We have risen to these challenges and are well on our way to making the necessary expenditure reductions of £55 million to meet this year’s budget gap. To achieve this, our focus has been to reduce our running costs and modernise the way services are delivered.
The fact that we have made these reductions and built on the achievements in 2009/10, reported in the performance article on pages 14 and 15, shows our commitment to delivering modern, safe, high quality public services, at least cost to the taxpayer. For example, we have seen our services for the most vulnerable children in our county achieve outstanding ratings from Ofsted, pupils in our schools have achieved even better exam results and we have expanded our work to improve the condition and resilience of Hampshire’s roads.
However, the story does not end there. The public spending cuts cover four years. To reduce uncertainty for those who use and deliver our services, and to put the County Council in a stronger position for the future, we are looking to reduce our costs over a shorter timescale. The work we have already done puts us in a strong starting position for 2012/13 when we need to reduce our expenditure by a further £45 million.
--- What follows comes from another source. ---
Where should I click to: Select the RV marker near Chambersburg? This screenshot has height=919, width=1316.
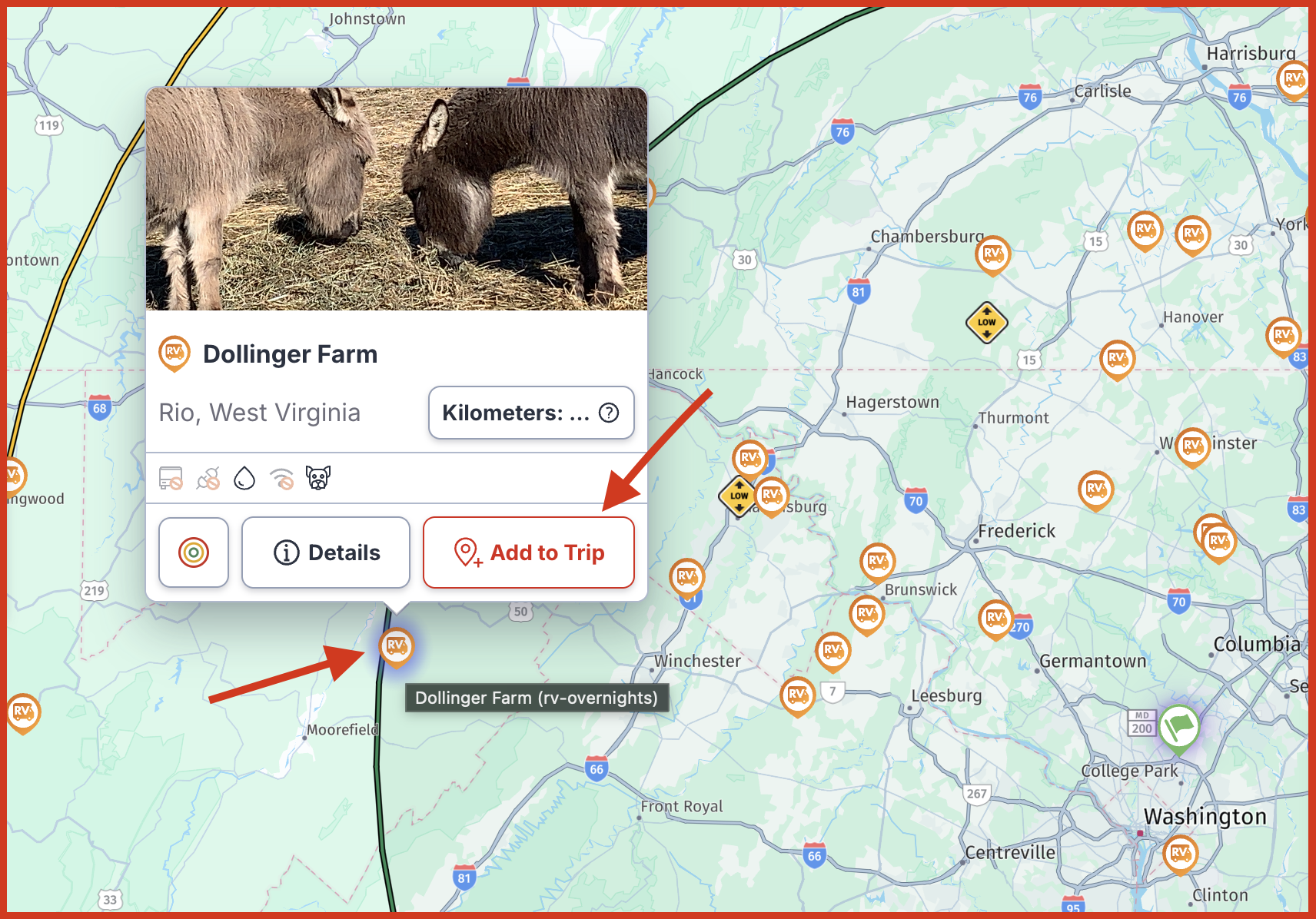coord(993,255)
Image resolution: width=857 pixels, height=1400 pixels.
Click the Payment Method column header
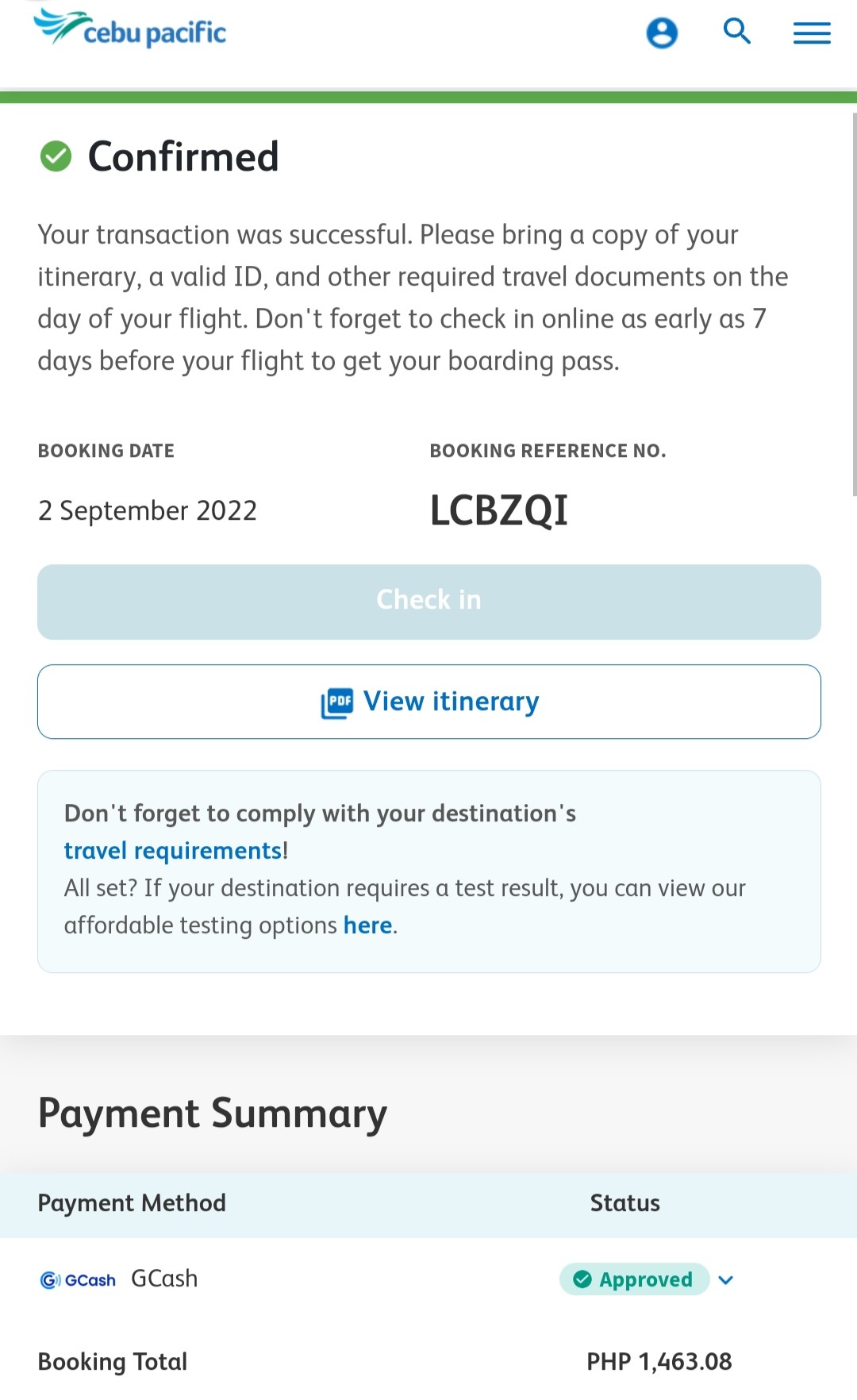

We will continue to focus on cutting running costs, not only by keeping down day-to-day expenses in all areas, such as making better use of our buildings, but also by reshaping our corporate services and making the most of opportunities to sell and share services. Our recruitment freeze will add to the savings already made on our pay bill, following a 25% reduction in senior managers (including two chief officer posts) and help us to keep compulsory redundancies to a minimum.
Our reserves cannot be used to pay recurring monthly service bills, which would be like using personal savings to meet rising fuel or food bills. They are one-off sums and once they are used they are gone. However we will continue to use every pound of those reserves to ease the pressure on services and the public purse in these tough times. We will use them to fund the cost of change and initiatives that will create longer term recurring savings.
We cannot secure the level of reductions without making significant changes to the way services are provided. By modernising services we can ensure they are more affordable and better meet the changing needs of residents now and in the future. This is especially important for those vulnerable residents most in need of our support - our investment in Extra Care facilities for older residents is a prime example of this – find out more on pages 16 and 17.